╭─ MATERIAL TO PROCESS

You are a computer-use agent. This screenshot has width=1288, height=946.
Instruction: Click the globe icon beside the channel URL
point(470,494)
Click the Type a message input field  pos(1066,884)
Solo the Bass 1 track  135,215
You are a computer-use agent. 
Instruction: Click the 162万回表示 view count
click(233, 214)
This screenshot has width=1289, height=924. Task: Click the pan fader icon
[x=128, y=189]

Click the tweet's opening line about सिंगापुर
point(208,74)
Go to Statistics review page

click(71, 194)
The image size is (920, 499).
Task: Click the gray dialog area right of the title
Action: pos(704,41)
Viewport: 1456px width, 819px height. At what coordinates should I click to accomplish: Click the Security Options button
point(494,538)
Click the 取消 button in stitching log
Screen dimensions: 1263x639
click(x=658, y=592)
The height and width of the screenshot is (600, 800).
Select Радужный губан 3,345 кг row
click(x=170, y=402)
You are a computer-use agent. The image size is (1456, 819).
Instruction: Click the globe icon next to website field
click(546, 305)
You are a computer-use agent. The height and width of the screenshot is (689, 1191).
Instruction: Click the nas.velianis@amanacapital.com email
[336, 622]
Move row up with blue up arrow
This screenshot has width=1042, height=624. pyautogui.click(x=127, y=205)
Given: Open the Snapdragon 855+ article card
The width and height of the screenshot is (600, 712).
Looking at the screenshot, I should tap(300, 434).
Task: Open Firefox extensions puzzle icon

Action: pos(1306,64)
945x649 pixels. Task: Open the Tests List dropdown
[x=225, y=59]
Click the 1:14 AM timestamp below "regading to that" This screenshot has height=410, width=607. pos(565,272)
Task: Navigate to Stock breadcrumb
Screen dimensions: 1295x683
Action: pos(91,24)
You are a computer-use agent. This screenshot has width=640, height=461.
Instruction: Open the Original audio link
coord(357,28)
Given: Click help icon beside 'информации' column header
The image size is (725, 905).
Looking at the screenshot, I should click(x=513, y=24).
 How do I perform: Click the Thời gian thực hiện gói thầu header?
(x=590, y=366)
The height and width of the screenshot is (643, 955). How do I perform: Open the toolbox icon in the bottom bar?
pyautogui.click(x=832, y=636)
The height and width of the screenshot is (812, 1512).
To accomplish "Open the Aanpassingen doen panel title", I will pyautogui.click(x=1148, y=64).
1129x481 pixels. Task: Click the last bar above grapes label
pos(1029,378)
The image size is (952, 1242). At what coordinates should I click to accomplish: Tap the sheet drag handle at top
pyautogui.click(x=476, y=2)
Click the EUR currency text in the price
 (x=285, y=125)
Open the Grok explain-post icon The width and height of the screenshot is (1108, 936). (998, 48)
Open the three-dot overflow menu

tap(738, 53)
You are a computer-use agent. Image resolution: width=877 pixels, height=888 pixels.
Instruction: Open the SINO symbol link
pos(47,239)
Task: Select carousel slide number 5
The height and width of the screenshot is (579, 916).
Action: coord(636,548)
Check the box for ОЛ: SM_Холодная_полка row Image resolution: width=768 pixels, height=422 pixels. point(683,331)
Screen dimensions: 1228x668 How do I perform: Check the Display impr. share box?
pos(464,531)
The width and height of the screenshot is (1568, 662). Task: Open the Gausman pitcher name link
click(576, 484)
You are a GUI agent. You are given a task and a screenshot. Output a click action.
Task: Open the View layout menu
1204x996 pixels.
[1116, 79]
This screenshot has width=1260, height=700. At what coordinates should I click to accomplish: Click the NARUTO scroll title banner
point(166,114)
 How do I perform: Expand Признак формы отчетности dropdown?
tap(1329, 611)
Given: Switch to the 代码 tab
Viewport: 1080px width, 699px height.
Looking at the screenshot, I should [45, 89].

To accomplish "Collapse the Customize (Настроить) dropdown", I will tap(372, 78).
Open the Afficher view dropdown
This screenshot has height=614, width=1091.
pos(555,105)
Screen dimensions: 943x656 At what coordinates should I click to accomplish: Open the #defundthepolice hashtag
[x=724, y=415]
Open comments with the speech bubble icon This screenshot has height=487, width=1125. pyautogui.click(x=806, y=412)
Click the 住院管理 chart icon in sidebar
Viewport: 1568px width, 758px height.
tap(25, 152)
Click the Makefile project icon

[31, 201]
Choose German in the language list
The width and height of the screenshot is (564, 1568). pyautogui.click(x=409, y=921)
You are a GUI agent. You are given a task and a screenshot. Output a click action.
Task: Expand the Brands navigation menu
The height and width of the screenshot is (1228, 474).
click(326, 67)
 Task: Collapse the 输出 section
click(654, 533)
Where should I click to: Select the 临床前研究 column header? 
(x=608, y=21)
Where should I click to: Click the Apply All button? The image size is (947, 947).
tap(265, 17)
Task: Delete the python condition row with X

╰─

WORK INSTRUCTIONS: Each line in the listing above from the one containing "This screenshot has width=1289, height=924." through the one containing "You are a computer-use agent. The image" should be repeated exactly, and no other line.

EXERCISE OUTPUT:
This screenshot has width=1289, height=924. Task: Click the pan fader icon
[x=128, y=189]

Click the tweet's opening line about सिंगापुर
point(208,74)
Go to Statistics review page

click(71, 194)
The image size is (920, 499).
Task: Click the gray dialog area right of the title
Action: pos(704,41)
Viewport: 1456px width, 819px height. At what coordinates should I click to accomplish: Click the Security Options button
point(494,538)
Click the 取消 button in stitching log
Screen dimensions: 1263x639
click(x=658, y=592)
The height and width of the screenshot is (600, 800).
Select Радужный губан 3,345 кг row
click(x=170, y=402)
You are a computer-use agent. The image size is (1456, 819).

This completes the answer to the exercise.